What you are asked to do
Every line of the records below that holds the word "chevron" belongs in the answer.
== Working data ==
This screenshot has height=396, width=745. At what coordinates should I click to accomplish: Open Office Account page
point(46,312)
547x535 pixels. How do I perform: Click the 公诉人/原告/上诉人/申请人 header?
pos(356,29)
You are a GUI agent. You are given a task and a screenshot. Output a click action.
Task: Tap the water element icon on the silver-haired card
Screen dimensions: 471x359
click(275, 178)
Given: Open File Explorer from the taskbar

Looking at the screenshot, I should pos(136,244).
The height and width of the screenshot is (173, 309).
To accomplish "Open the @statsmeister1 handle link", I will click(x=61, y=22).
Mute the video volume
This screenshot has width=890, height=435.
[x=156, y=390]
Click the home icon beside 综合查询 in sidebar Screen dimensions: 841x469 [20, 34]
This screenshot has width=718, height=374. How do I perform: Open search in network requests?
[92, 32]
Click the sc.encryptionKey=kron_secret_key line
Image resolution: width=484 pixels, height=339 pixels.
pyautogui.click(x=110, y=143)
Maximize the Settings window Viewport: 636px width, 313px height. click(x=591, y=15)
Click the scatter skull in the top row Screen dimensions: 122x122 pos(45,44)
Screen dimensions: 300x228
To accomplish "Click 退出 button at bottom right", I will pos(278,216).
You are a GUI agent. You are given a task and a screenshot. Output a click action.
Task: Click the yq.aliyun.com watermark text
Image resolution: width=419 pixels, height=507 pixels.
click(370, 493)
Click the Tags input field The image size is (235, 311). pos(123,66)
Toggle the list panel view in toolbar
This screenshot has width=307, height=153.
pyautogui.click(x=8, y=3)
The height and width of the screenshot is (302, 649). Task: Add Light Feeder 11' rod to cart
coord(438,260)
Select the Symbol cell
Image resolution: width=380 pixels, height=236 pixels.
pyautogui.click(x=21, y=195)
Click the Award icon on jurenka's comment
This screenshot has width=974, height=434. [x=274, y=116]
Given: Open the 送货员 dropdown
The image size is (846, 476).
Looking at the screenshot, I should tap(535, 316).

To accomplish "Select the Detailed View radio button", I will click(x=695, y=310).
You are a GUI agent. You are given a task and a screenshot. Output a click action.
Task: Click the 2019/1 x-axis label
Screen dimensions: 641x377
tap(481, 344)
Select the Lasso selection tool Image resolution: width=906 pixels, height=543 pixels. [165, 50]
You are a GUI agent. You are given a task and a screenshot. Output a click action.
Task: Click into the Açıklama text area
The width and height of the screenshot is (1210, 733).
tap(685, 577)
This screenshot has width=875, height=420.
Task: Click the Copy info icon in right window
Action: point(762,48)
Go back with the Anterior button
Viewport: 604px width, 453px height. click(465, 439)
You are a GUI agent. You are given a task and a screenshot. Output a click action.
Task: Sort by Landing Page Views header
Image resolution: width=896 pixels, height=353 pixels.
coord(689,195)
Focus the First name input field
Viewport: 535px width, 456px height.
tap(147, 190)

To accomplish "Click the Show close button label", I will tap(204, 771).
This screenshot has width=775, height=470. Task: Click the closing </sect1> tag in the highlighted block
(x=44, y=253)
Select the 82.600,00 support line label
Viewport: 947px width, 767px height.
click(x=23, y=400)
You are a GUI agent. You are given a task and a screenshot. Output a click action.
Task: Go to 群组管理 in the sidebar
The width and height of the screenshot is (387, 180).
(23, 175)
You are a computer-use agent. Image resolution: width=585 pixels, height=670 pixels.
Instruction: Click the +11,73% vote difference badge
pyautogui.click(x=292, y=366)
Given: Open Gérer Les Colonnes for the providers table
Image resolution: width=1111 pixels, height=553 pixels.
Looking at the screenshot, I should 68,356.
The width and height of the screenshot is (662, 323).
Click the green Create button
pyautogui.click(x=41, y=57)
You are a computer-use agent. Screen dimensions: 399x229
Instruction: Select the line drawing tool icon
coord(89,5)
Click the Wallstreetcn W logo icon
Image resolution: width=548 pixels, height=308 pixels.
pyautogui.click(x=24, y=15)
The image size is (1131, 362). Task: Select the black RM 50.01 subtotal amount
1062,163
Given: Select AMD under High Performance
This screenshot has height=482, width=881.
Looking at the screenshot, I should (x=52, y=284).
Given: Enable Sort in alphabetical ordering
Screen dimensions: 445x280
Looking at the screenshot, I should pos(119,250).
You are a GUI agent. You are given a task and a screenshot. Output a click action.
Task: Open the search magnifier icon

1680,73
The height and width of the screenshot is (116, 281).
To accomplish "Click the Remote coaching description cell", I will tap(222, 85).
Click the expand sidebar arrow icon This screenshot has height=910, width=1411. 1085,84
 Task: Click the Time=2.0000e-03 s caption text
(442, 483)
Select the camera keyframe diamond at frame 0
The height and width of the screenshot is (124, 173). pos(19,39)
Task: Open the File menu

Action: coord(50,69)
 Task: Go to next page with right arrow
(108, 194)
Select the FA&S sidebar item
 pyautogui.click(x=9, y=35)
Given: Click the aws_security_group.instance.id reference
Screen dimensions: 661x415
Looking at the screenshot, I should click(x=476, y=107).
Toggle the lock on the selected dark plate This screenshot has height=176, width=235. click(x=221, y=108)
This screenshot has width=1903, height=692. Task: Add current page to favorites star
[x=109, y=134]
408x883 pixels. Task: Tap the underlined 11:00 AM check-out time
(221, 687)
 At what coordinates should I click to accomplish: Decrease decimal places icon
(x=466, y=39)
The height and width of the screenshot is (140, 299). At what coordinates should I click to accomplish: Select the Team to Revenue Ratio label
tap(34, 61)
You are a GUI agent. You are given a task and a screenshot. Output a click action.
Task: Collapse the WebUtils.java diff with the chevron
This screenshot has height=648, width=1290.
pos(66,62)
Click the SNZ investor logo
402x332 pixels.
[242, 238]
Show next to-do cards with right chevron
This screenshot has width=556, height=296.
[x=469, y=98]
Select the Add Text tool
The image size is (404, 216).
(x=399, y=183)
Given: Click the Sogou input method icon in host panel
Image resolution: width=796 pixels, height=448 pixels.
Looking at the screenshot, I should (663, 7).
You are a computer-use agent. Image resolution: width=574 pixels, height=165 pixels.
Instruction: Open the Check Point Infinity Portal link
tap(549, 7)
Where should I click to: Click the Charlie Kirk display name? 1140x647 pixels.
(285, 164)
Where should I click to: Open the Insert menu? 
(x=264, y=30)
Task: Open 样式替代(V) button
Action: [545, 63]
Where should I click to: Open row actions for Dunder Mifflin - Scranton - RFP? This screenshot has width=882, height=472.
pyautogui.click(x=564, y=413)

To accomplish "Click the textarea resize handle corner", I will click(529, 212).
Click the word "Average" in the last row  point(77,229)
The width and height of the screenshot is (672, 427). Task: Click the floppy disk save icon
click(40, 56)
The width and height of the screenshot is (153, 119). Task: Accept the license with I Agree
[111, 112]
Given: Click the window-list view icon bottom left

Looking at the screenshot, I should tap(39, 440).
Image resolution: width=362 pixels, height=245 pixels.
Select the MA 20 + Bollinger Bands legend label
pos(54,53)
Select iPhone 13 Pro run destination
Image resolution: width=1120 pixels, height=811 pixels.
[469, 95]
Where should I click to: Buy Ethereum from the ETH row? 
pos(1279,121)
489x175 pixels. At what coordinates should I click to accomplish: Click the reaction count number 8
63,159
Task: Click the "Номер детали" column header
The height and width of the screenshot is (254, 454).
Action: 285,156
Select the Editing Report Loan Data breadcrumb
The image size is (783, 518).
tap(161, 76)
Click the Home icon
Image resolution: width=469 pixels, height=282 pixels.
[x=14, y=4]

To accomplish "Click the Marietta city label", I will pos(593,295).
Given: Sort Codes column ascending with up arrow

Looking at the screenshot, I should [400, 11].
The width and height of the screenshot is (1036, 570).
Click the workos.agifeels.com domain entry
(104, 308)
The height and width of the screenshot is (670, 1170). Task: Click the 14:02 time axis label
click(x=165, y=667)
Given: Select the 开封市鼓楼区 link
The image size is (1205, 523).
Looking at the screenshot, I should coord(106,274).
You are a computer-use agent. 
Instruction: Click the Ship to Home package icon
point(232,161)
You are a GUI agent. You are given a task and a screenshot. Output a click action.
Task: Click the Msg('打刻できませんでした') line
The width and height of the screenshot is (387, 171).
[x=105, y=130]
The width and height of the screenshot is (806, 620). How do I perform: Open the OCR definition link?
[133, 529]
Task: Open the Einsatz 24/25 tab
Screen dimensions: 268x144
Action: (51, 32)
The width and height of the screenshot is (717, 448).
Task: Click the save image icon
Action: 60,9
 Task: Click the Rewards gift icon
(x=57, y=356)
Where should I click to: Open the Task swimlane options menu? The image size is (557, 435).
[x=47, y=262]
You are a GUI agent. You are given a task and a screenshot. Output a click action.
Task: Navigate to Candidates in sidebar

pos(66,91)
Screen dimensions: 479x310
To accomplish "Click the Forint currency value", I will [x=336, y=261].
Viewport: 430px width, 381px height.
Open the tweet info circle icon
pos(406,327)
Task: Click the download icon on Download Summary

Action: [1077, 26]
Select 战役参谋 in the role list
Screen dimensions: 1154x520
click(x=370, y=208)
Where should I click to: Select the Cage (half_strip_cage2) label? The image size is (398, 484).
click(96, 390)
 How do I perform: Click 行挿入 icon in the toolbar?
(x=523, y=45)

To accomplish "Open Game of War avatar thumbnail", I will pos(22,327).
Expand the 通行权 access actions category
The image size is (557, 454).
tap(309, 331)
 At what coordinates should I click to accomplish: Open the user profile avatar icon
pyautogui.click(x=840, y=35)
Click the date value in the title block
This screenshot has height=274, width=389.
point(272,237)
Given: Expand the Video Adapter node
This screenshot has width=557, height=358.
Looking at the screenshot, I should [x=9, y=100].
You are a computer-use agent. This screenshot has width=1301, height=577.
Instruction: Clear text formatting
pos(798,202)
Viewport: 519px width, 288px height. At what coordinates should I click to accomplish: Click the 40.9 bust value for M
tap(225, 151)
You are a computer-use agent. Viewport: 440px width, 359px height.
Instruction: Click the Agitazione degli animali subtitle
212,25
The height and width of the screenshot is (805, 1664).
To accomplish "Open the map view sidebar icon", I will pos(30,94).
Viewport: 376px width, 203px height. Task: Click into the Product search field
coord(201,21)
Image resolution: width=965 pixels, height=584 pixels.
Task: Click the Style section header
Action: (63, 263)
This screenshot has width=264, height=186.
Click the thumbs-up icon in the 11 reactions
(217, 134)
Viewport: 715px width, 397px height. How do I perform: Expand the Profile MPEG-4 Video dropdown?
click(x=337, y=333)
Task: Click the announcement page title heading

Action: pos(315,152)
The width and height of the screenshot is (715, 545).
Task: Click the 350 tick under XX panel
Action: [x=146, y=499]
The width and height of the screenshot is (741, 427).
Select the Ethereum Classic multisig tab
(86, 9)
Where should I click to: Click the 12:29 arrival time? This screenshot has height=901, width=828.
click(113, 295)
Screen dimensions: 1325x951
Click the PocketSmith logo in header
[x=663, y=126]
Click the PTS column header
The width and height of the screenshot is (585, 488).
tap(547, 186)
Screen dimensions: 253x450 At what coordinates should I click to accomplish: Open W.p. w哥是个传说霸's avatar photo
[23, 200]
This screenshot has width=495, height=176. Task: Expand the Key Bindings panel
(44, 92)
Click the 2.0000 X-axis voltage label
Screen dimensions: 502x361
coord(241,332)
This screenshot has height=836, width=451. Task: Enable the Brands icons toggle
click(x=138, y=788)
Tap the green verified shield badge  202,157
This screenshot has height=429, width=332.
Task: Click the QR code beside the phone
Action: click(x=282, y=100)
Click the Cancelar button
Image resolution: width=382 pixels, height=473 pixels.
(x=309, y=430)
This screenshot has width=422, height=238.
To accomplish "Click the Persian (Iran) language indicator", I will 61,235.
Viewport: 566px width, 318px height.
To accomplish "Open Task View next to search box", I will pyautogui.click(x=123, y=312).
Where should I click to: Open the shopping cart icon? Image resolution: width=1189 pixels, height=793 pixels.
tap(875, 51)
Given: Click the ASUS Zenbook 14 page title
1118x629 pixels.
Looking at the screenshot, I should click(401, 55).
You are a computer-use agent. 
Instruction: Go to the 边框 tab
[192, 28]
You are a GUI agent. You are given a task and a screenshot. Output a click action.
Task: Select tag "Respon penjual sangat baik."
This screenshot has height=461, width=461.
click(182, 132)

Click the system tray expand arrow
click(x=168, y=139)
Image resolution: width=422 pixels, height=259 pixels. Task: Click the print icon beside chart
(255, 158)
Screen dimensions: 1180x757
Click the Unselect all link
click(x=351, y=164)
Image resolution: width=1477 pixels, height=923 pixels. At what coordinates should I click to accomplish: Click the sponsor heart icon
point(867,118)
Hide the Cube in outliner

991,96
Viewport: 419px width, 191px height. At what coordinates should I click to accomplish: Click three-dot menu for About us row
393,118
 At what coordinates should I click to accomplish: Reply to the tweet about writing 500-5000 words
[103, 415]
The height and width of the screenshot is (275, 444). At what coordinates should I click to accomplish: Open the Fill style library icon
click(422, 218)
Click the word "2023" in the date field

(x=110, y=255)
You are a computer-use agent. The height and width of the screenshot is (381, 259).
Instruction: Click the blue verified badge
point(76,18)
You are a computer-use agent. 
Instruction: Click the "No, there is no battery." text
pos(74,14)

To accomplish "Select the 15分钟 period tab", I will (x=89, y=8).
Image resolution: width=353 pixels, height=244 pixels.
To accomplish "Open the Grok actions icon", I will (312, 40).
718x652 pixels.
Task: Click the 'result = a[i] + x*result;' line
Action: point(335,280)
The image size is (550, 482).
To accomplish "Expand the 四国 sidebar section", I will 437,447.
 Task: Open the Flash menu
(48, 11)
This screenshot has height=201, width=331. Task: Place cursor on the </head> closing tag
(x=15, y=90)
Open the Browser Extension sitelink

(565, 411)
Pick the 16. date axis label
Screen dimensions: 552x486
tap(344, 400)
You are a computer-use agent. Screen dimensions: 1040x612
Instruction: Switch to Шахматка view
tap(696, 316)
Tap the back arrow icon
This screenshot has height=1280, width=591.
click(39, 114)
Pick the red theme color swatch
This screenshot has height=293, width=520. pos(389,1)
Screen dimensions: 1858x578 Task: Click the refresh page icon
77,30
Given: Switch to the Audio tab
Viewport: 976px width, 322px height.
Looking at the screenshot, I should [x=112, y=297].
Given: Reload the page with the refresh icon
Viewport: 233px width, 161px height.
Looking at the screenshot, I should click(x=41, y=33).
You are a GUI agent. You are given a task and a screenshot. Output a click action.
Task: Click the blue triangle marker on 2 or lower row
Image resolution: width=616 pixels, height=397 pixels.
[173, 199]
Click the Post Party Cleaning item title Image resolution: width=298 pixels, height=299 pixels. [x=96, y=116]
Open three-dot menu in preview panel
===
Finished exercise
Task: Collapse the WebUtils.java diff with the chevron
Show next to-do cards with right chevron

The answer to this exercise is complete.